Sin embargo, tras esa gloria llegó el vacío. El Mundial de Brasil 2014 se nos escapó, seguido de Rusia 2018 y Qatar 2022. Tres citas mundialistas que pasaron sin la presencia de la Albirroja. Fueron 15 años de espera, de frustración y de dolor, donde cada intento fallido nos recordaba que el camino hacia la cima no es sencillo y que incluso las historias más prometedoras pueden sufrir interrupciones. La pasión del hincha paraguayo no se apagó, pero sí se probó. Cada eliminación, cada partido perdido en las clasificatorias se sintió como un recordatorio de que algo debía cambiar.
Durante esos años, vimos pasar generaciones de jugadores talentosos que lucharon sin descanso, muchas veces en silencio, enfrentando críticas, lesiones y desafíos estructurales dentro del fútbol paraguayo. Fue un período de aprendizaje doloroso. La ausencia en los mundiales no solo afectó la emoción de los aficionados, sino también la visibilidad de nuestro fútbol en el escenario internacional y la confianza de quienes sueñan con vestir la Albirroja.
En medio de este ciclo de frustraciones, llegó Gustavo Alfaro. Su nombre se convirtió rápidamente en un símbolo de esperanza. No fue solo un entrenador más; fue quien entendió lo que Paraguay necesitaba: disciplina, estrategia y un plan claro para reconstruir la identidad del equipo. Alfaro no llegó a prometer milagros, sino a trabajar de manera metódica, a confiar en los jugadores y a reconstruir la fe de un país que había perdido la ilusión de volver a la Copa del Mundo.
Bajo su liderazgo, la Albirroja renació. Cada partido, cada victoria y cada empate comenzaron a devolvernos la confianza que habíamos perdido. Alfaro logró lo que parecía imposible: no solo clasificarnos, sino hacerlo con una autoridad que habla de un trabajo profundo y de un compromiso total. La clasificación al Mundial de Estados Unidos 2026 no es solo un boleto a la Copa, sino un mensaje poderoso: Paraguay sigue siendo competitivo, resiliente y capaz de superar las adversidades.

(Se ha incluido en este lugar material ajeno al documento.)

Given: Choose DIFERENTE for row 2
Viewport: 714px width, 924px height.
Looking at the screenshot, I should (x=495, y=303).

Esta vuelta al Mundial tiene un valor simbólico enorme. No se trata solo de fútbol; es un reflejo de la perseverancia y de la capacidad de aprender de los errores. Es la recompensa a años de paciencia, de inversiones estratégicas en jugadores y de un cuerpo técnico que entendió que el éxito requiere tiempo, visión y unidad. Alfaro devolvió algo más que un equipo competitivo: devolvió la alegría, la esperanza y la certeza de que, aunque el camino sea largo y lleno de obstáculos, los sueños paraguayos son posibles.
Para los hinchas, la clasificación es mucho más que un hecho deportivo. Es la oportunidad de revivir la emoción de Sudáfrica 2010, de recordar la adrenalina de cada gol y de sentir de nuevo que el fútbol nos une como país. Es también un recordatorio para las nuevas generaciones de jugadores y aficionados de que la historia se construye con esfuerzo, pasión y constancia, y que cada caída puede ser el impulso para un regreso más fuerte.

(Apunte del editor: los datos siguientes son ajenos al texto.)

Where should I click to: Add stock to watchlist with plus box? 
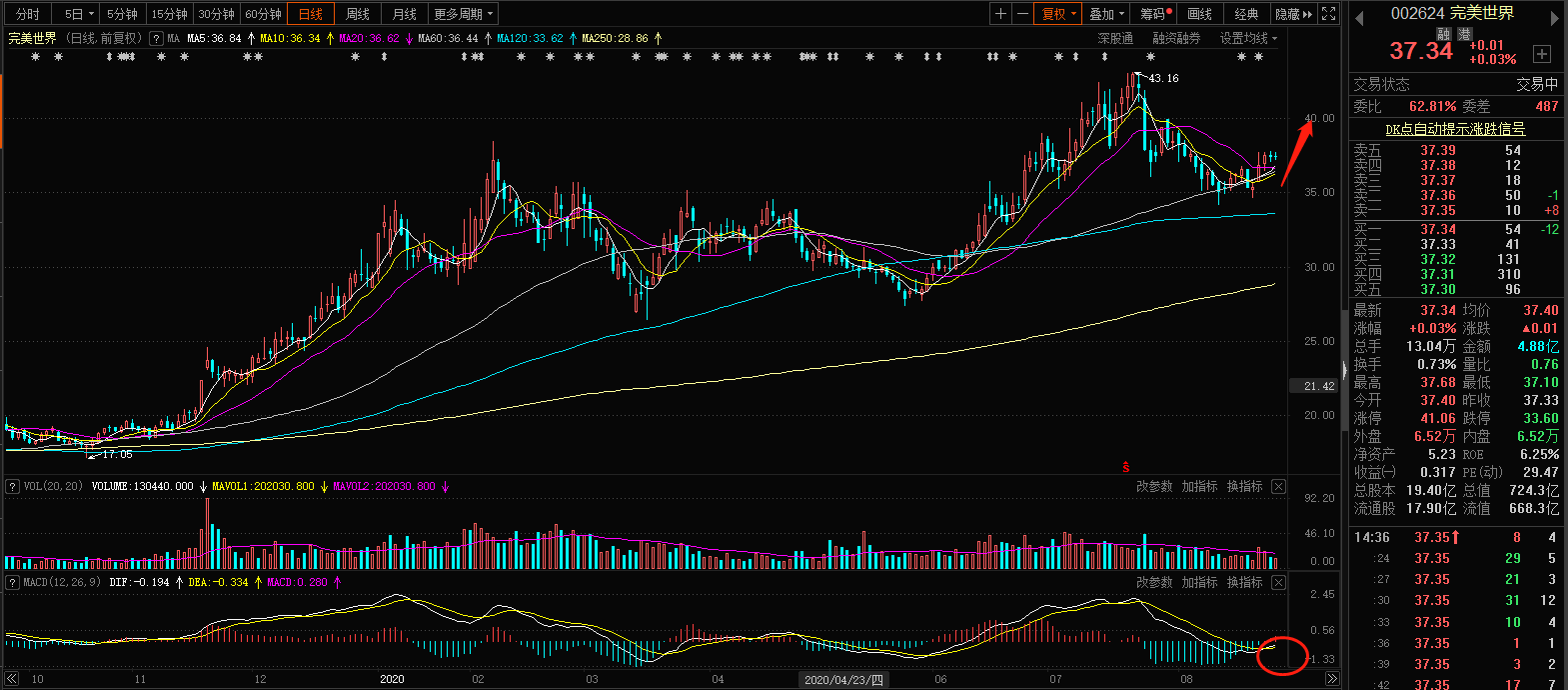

Ahora, mirando hacia el Mundial de 2026, la Albirroja tiene la oportunidad de escribir un nuevo capítulo. La ilusión está renovada, pero también lo está la responsabilidad. Mostrar nuestro fútbol al mundo significa representar no solo a un equipo, sino a una nación entera que soñó durante 15 años y que hoy vuelve a mirar con esperanza hacia el futuro.

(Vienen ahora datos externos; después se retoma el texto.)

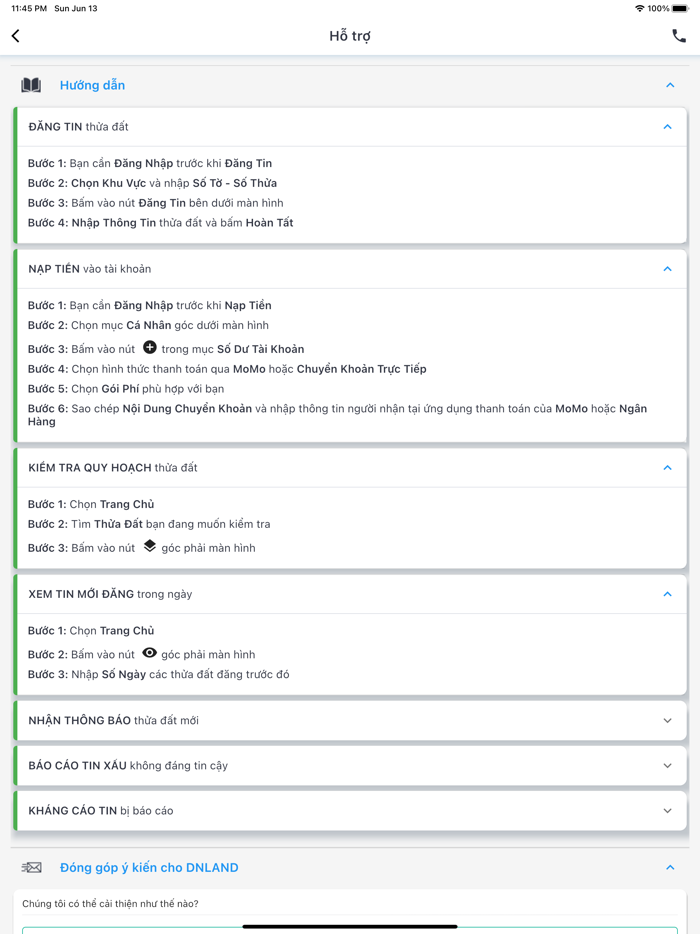Tap the open book Hướng dẫn icon
The image size is (700, 934).
31,86
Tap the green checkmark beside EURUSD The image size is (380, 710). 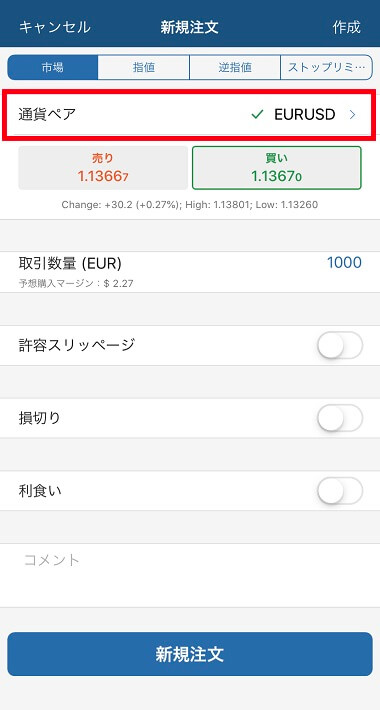click(x=257, y=115)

Paraguay regresa al Mundial con el recuerdo de lo que fuimos y la determinación de lo que podemos ser. Esta clasificación cierra un ciclo de dolor, pero abre uno lleno de expectativas y emociones. Es la demostración de que la pasión, la paciencia y la fe nunca son en vano. La Albirroja vuelve, más fuerte y más unida que nunca, lista para dejar su huella en el escenario más grande del fútbol mundial.
Y así, después de 15 años de espera, de frustración y de aprendizaje, Paraguay vuelve a soñar. Porque en el fútbol, como en la vida, lo que más cuesta alcanzar es también lo que más se celebra.